The Chess Garden
by Brooks Hansen

Review and Synopsis

You Can Skip This Section

Before I go on to tell you about this book, let me note to you that I have tried to put behind me the habit of coming upon something amazing like FLCL or Linux and immediately attempting to force its ingestion by my entire immediate family and all of my close friends. I pride myself as a matter of maturity on having put aside this behaviorism. It is therefore with perverse joy that I note that my sister Emily, a rock of maturity and sense, upon reading this book, immediately purchased 3 or 4 more copies from ebay and immediately began trying to force feed them to most of her literate friends and family. She hasn't had much luck; I am one of her few 'successes'. I should mention that to clarify all this, she recently graduated from Indiana Wesleyan University with a major in English and writing, so she is no dummy with regards to skill in writing. (She hates Asimov, sadly.)

Okay, But Read This Part

In the words of the New York Times Book Review, the Chess Garden is "A novel of ideas, a love story... a marvel" (From the cover). The book is the story of Dr. Uyterhoven's fantastic journey to the Antipodes, a island world of living game pieces and political struggle, as delivered to his friends and wife at home in several letters. It is also the story of Dr. Uyterhoven's life and work, both in the world of academics and in the chess-playing community that forms around the garden behind his home - the chess garden.
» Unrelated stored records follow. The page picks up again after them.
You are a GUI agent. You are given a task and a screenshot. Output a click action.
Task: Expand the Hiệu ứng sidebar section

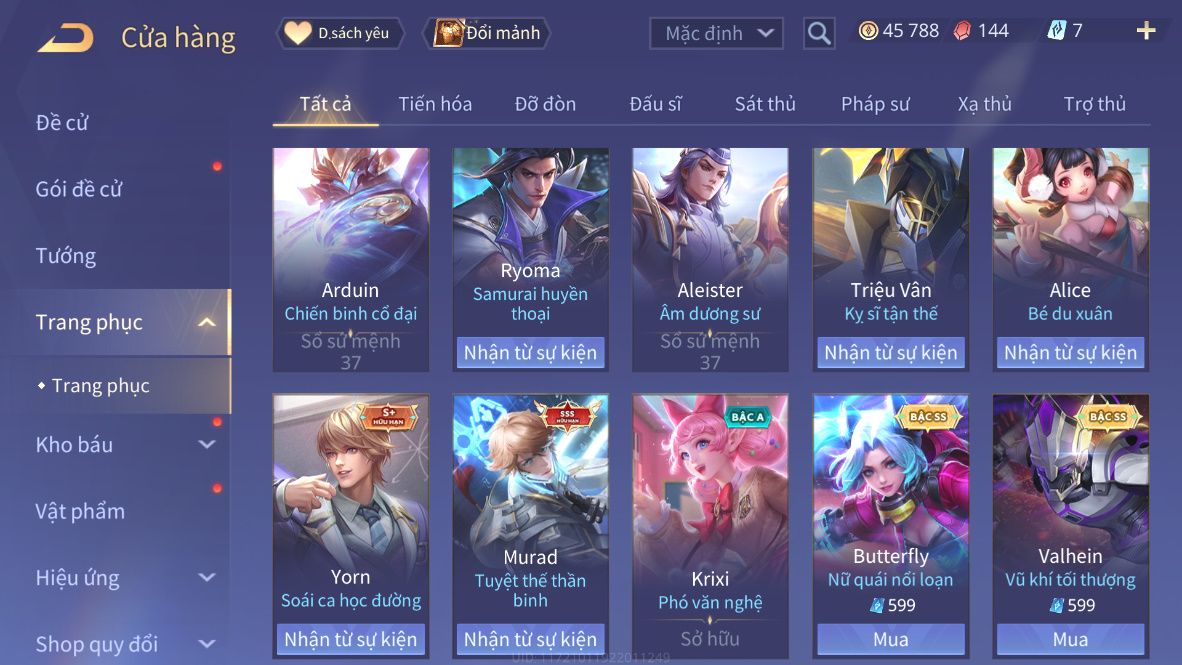(207, 578)
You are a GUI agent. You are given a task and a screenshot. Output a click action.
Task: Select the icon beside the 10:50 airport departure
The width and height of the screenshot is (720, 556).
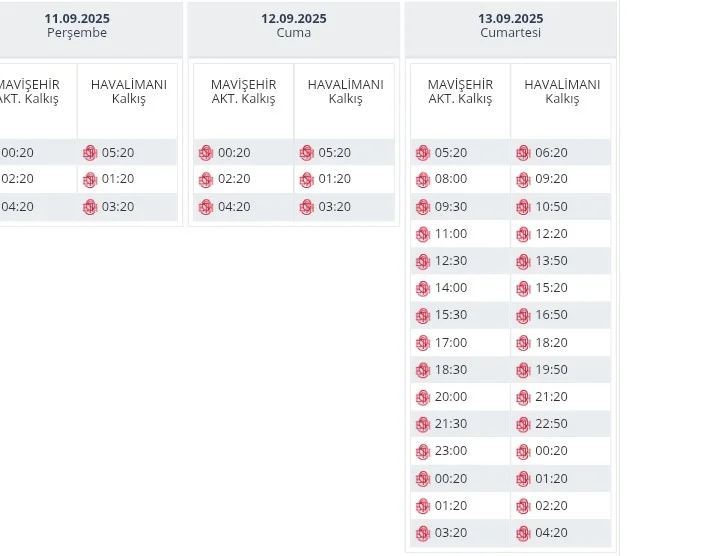(x=523, y=207)
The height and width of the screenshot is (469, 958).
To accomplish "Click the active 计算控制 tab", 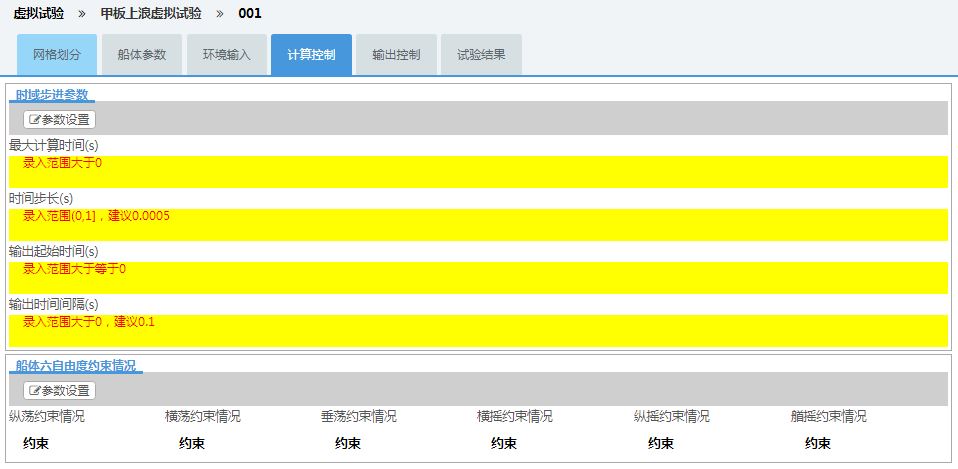I will pyautogui.click(x=311, y=54).
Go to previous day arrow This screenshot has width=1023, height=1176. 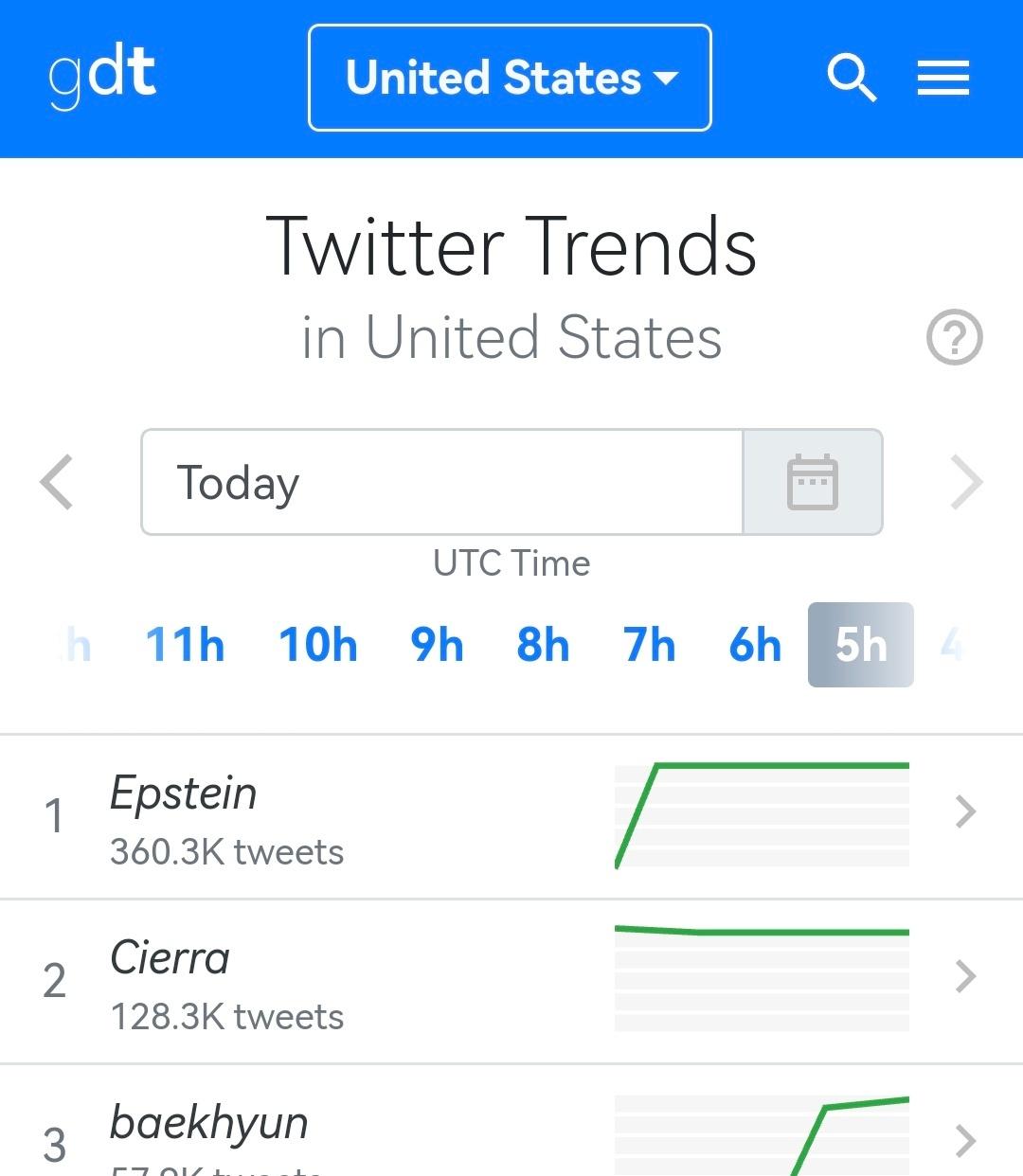click(x=57, y=482)
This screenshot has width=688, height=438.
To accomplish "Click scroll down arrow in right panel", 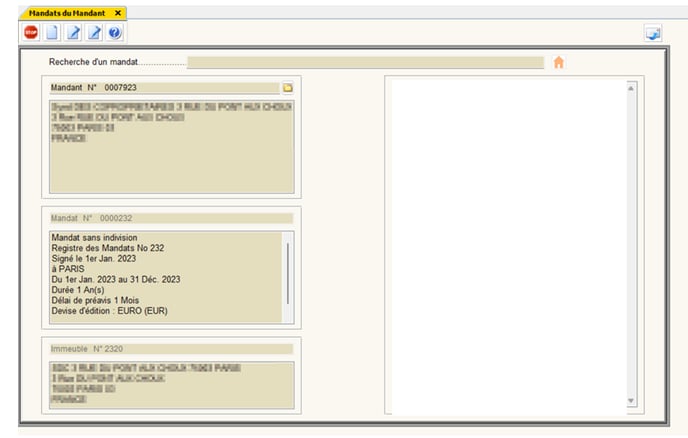I will [631, 401].
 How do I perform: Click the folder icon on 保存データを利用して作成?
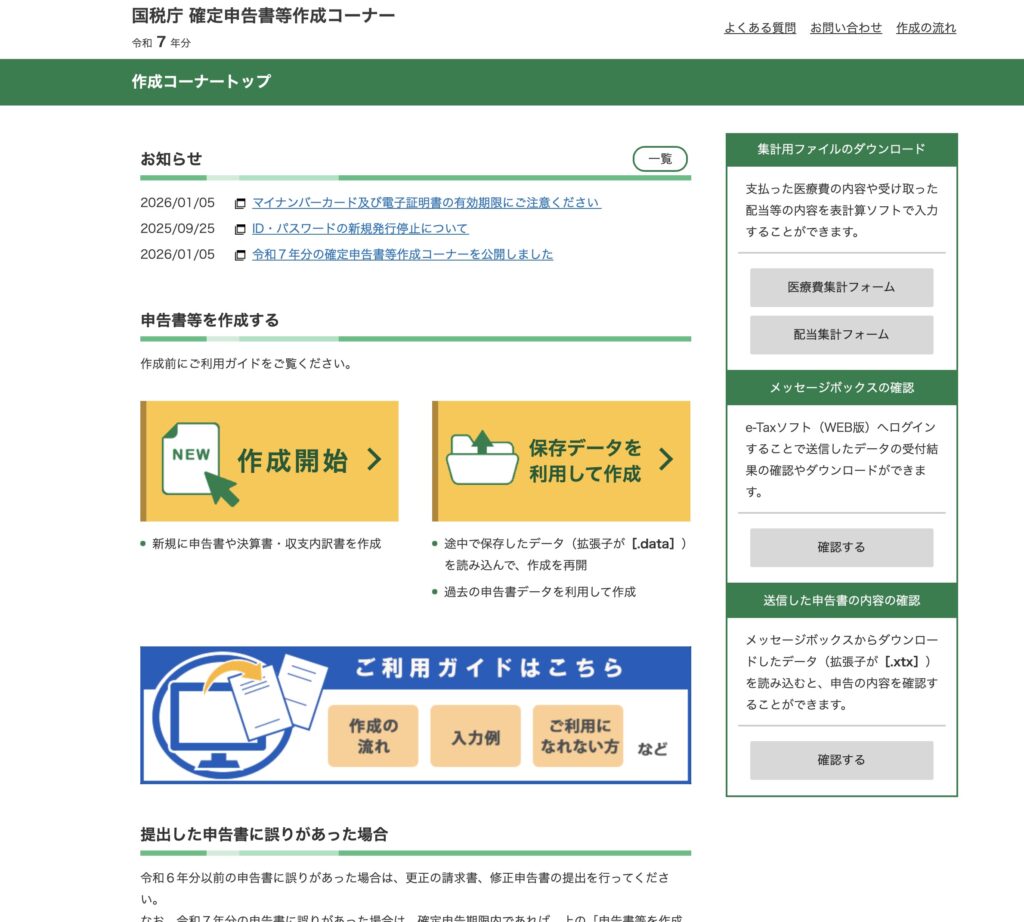482,459
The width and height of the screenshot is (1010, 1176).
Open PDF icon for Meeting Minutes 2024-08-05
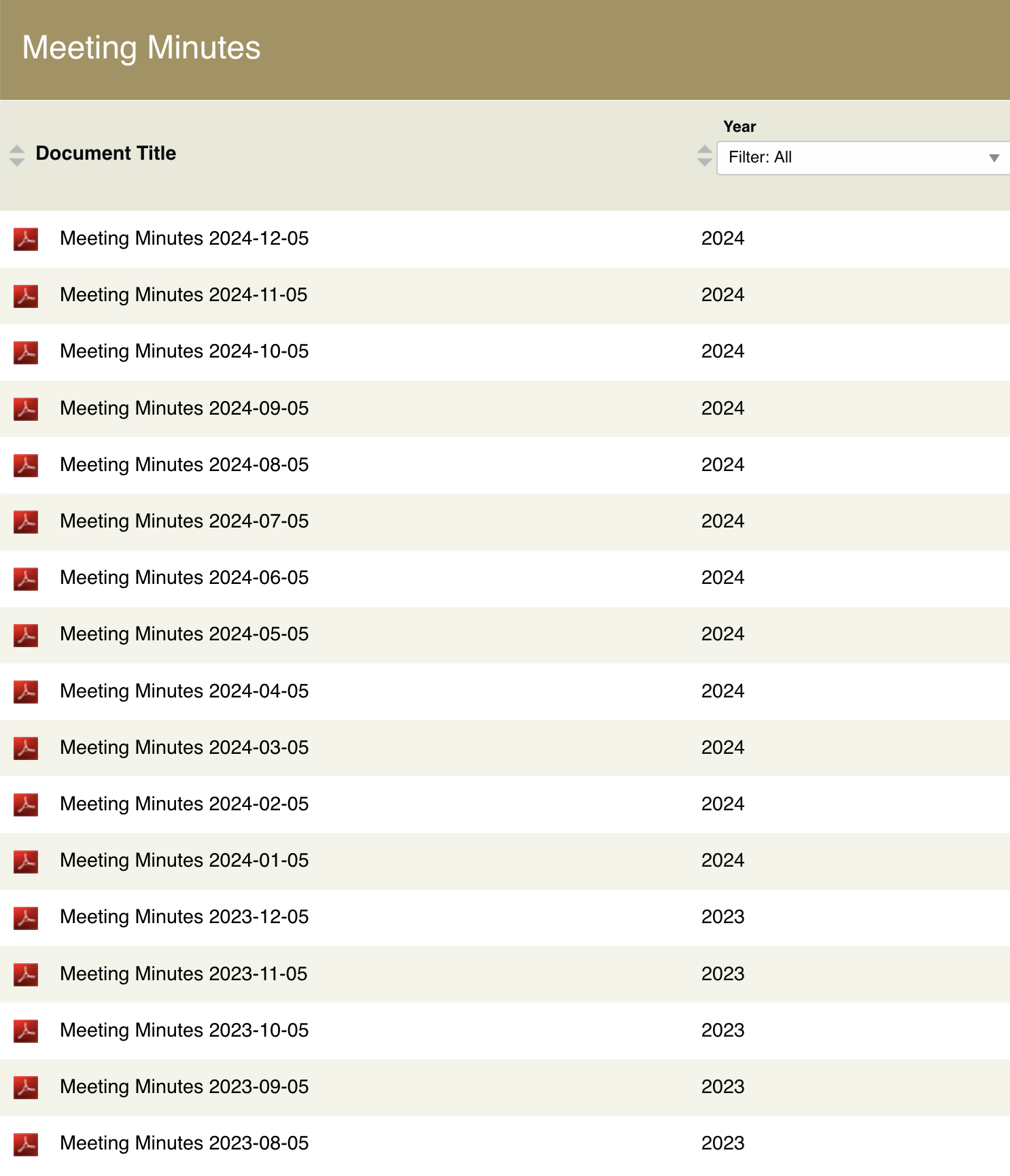[26, 466]
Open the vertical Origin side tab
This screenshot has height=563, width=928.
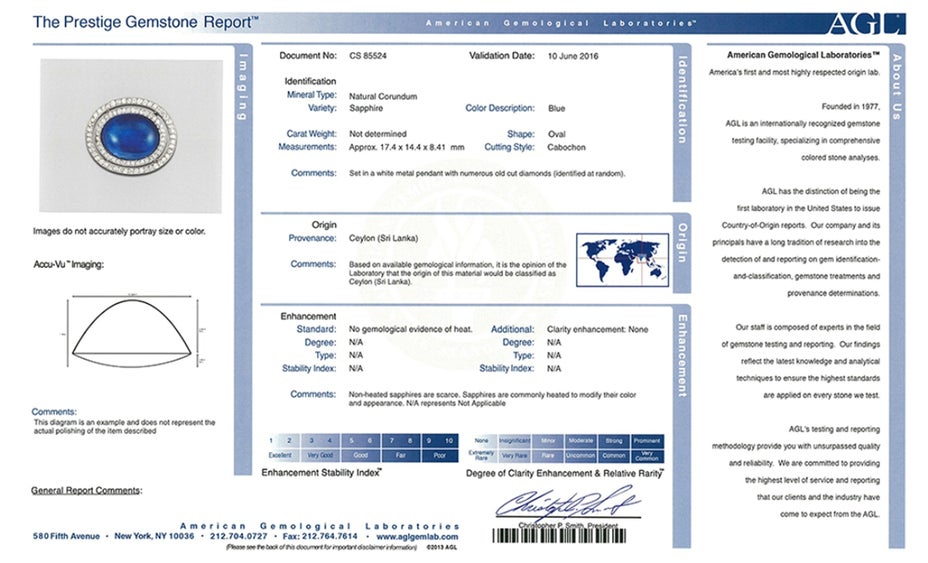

The book does not have any one theme; it is at once a story about politics, history, science, ethics and love, among anything else you care to mention. Mostly, though, it a book about religion and spirituality, about personal discovery of belief and purpose, and understanding of what is beyond the physical world. (I'm not trying to sound cheesy, it just works out that way. My melodramatic phrasings do not do the book justice.) In conveying all of this, The Chess Garden is a both a great literary work and a great work of inspiration and understanding.

A Closer Look and Commentary

Mild spoilers: If you are going to read the book, read these sparingly.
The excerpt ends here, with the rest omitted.